▶ [RECORD EXCERPTS]
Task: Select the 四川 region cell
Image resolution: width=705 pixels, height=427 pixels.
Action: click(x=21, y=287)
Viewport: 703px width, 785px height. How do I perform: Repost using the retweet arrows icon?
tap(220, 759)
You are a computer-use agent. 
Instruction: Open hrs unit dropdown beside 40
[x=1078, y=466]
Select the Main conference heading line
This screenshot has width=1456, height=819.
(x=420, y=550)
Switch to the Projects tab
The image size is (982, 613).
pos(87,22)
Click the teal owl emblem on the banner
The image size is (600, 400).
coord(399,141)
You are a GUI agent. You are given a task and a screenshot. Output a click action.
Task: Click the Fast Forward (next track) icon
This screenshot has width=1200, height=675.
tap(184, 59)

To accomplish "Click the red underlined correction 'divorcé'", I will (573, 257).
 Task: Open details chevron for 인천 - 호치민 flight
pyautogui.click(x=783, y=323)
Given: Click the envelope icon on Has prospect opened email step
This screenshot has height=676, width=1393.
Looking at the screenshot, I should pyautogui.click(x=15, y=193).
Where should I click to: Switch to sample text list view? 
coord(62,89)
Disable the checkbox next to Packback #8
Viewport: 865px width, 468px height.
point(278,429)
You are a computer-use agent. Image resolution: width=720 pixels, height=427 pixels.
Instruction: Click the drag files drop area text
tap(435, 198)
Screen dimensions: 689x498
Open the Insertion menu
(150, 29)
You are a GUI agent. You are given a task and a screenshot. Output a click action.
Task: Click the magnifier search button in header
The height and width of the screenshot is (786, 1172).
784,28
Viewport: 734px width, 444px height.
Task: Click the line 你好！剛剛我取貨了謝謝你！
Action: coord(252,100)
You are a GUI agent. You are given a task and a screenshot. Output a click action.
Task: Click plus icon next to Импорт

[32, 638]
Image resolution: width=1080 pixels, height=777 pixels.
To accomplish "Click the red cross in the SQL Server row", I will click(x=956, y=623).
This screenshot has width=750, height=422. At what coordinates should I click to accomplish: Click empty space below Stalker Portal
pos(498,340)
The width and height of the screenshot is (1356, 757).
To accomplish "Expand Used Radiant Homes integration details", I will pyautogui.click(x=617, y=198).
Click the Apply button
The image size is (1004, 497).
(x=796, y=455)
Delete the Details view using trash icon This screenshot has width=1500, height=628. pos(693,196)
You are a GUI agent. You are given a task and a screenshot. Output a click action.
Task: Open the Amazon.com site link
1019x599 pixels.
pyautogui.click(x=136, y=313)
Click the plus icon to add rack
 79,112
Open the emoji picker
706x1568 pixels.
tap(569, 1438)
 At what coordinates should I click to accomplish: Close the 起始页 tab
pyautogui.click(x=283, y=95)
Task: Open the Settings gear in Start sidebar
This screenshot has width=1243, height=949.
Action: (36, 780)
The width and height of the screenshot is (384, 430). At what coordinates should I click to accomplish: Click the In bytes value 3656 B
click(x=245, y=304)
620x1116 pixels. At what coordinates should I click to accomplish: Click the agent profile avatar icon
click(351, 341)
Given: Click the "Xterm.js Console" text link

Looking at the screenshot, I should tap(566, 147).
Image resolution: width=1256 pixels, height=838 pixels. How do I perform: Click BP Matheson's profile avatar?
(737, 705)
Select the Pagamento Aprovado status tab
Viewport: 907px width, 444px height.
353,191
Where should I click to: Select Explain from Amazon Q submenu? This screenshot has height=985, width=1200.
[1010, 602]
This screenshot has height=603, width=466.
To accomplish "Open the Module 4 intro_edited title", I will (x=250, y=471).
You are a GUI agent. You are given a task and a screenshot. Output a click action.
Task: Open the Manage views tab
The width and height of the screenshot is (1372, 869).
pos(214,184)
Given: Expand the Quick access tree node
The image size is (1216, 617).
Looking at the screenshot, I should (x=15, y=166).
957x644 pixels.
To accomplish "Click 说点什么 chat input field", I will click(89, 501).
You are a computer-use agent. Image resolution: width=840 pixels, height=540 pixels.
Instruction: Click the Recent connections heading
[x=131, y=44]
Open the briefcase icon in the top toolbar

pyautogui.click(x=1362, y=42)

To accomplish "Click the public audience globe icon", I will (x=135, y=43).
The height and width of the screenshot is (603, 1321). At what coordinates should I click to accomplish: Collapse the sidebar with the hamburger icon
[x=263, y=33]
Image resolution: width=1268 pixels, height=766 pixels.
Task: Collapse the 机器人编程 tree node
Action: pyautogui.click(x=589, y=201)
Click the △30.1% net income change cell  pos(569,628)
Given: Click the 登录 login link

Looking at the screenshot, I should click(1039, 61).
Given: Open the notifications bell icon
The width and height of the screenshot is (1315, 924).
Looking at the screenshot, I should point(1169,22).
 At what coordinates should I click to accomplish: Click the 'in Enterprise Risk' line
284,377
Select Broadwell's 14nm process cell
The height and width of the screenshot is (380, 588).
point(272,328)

▶ [TASK BRIEF]
Every entry is to be retyped word for word.

▶ [RESPONSE TO THIS TASK]
Task: Select the 四川 region cell
Image resolution: width=705 pixels, height=427 pixels.
Action: click(x=21, y=287)
Viewport: 703px width, 785px height. How do I perform: Repost using the retweet arrows icon?
tap(220, 759)
You are a computer-use agent. 
Instruction: Open hrs unit dropdown beside 40
[x=1078, y=466]
Select the Main conference heading line
This screenshot has width=1456, height=819.
(x=420, y=550)
Switch to the Projects tab
The image size is (982, 613).
pos(87,22)
Click the teal owl emblem on the banner
The image size is (600, 400).
coord(399,141)
You are a GUI agent. You are given a task and a screenshot. Output a click action.
Task: Click the Fast Forward (next track) icon
This screenshot has width=1200, height=675.
tap(184, 59)

To accomplish "Click the red underlined correction 'divorcé'", I will (573, 257).
 Task: Open details chevron for 인천 - 호치민 flight
pyautogui.click(x=783, y=323)
Given: Click the envelope icon on Has prospect opened email step
This screenshot has height=676, width=1393.
Looking at the screenshot, I should pyautogui.click(x=15, y=193).
Where should I click to: Switch to sample text list view? 
coord(62,89)
Disable the checkbox next to Packback #8
Viewport: 865px width, 468px height.
point(278,429)
You are a computer-use agent. Image resolution: width=720 pixels, height=427 pixels.
Instruction: Click the drag files drop area text
tap(435, 198)
Screen dimensions: 689x498
Open the Insertion menu
(150, 29)
You are a GUI agent. You are given a task and a screenshot. Output a click action.
Task: Click the magnifier search button in header
The height and width of the screenshot is (786, 1172).
784,28
Viewport: 734px width, 444px height.
Task: Click the line 你好！剛剛我取貨了謝謝你！
Action: coord(252,100)
You are a GUI agent. You are given a task and a screenshot. Output a click action.
Task: Click plus icon next to Импорт

[32, 638]
Image resolution: width=1080 pixels, height=777 pixels.
To accomplish "Click the red cross in the SQL Server row", I will click(x=956, y=623).
This screenshot has width=750, height=422. At what coordinates should I click to accomplish: Click empty space below Stalker Portal
pos(498,340)
The width and height of the screenshot is (1356, 757).
To accomplish "Expand Used Radiant Homes integration details", I will pyautogui.click(x=617, y=198).
Click the Apply button
The image size is (1004, 497).
(x=796, y=455)
Delete the Details view using trash icon This screenshot has width=1500, height=628. pos(693,196)
You are a GUI agent. You are given a task and a screenshot. Output a click action.
Task: Open the Amazon.com site link
1019x599 pixels.
pyautogui.click(x=136, y=313)
Click the plus icon to add rack
 79,112
Open the emoji picker
706x1568 pixels.
tap(569, 1438)
 At what coordinates should I click to accomplish: Close the 起始页 tab
pyautogui.click(x=283, y=95)
Task: Open the Settings gear in Start sidebar
This screenshot has width=1243, height=949.
Action: (36, 780)
The width and height of the screenshot is (384, 430). At what coordinates should I click to accomplish: Click the In bytes value 3656 B
click(x=245, y=304)
620x1116 pixels. At what coordinates should I click to accomplish: Click the agent profile avatar icon
click(351, 341)
Given: Click the "Xterm.js Console" text link

Looking at the screenshot, I should tap(566, 147).
Image resolution: width=1256 pixels, height=838 pixels. How do I perform: Click BP Matheson's profile avatar?
(737, 705)
Select the Pagamento Aprovado status tab
Viewport: 907px width, 444px height.
353,191
Where should I click to: Select Explain from Amazon Q submenu? This screenshot has height=985, width=1200.
[1010, 602]
This screenshot has height=603, width=466.
To accomplish "Open the Module 4 intro_edited title", I will (x=250, y=471).
You are a GUI agent. You are given a task and a screenshot. Output a click action.
Task: Open the Manage views tab
The width and height of the screenshot is (1372, 869).
pos(214,184)
Given: Expand the Quick access tree node
The image size is (1216, 617).
Looking at the screenshot, I should (x=15, y=166).
957x644 pixels.
To accomplish "Click 说点什么 chat input field", I will click(89, 501).
You are a computer-use agent. Image resolution: width=840 pixels, height=540 pixels.
Instruction: Click the Recent connections heading
[x=131, y=44]
Open the briefcase icon in the top toolbar

pyautogui.click(x=1362, y=42)

To accomplish "Click the public audience globe icon", I will (x=135, y=43).
The height and width of the screenshot is (603, 1321). At what coordinates should I click to accomplish: Collapse the sidebar with the hamburger icon
[x=263, y=33]
Image resolution: width=1268 pixels, height=766 pixels.
Task: Collapse the 机器人编程 tree node
Action: pyautogui.click(x=589, y=201)
Click the △30.1% net income change cell  pos(569,628)
Given: Click the 登录 login link

Looking at the screenshot, I should click(1039, 61).
Given: Open the notifications bell icon
The width and height of the screenshot is (1315, 924).
Looking at the screenshot, I should point(1169,22).
 At what coordinates should I click to accomplish: Click the 'in Enterprise Risk' line
284,377
Select Broadwell's 14nm process cell
The height and width of the screenshot is (380, 588).
point(272,328)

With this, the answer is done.